[START]

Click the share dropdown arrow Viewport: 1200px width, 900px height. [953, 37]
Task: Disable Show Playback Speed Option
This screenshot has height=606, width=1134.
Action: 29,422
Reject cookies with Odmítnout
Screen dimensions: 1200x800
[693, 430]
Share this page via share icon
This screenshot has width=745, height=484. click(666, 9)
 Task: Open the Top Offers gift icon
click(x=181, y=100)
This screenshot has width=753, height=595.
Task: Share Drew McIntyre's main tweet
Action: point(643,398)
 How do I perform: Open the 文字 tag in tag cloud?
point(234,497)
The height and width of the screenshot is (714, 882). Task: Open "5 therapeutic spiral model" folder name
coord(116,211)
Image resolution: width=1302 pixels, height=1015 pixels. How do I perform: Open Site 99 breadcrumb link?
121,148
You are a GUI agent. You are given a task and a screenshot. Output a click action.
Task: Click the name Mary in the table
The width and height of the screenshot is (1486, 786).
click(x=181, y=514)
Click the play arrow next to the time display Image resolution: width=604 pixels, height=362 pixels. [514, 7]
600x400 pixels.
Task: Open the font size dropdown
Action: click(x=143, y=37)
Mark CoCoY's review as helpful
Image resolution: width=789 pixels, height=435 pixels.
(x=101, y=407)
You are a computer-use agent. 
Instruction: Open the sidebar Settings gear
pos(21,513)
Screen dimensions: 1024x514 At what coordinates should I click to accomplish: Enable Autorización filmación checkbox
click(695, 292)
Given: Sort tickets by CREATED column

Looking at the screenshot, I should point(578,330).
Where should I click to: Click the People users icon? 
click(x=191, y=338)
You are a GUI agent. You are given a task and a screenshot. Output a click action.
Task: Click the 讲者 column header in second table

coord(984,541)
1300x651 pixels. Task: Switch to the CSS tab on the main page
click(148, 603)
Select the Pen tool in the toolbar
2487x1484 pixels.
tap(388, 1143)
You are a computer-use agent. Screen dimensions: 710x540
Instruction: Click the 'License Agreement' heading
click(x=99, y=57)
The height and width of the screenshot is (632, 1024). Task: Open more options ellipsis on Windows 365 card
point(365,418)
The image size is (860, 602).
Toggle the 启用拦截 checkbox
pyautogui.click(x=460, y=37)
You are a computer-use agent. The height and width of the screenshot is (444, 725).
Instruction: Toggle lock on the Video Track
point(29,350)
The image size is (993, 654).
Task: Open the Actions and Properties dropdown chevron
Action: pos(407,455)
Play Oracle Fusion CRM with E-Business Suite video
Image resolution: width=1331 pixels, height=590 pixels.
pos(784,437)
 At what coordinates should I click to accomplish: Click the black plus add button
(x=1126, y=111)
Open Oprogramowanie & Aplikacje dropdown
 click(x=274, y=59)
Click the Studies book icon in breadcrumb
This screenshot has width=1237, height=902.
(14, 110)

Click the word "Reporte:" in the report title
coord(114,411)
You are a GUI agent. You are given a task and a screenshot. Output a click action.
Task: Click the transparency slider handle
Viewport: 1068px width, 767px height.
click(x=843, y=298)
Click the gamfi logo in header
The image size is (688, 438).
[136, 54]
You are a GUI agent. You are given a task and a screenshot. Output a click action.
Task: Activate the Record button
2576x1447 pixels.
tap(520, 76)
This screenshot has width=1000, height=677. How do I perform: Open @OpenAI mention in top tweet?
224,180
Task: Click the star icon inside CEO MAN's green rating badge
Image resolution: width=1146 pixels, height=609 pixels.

[END]

WHAT TO PRODUCE. Print the lines of the records again without changes, starting with the line containing "Mark CoCoY's review as helpful" and going on through the line containing "tap(388, 1143)", both of those lines included.

THE RESULT.
Mark CoCoY's review as helpful
Image resolution: width=789 pixels, height=435 pixels.
(x=101, y=407)
You are a computer-use agent. 
Instruction: Open the sidebar Settings gear
pos(21,513)
Screen dimensions: 1024x514 At what coordinates should I click to accomplish: Enable Autorización filmación checkbox
click(695, 292)
Given: Sort tickets by CREATED column

Looking at the screenshot, I should point(578,330).
Where should I click to: Click the People users icon? 
click(x=191, y=338)
You are a GUI agent. You are given a task and a screenshot. Output a click action.
Task: Click the 讲者 column header in second table

coord(984,541)
1300x651 pixels. Task: Switch to the CSS tab on the main page
click(148, 603)
Select the Pen tool in the toolbar
2487x1484 pixels.
tap(388, 1143)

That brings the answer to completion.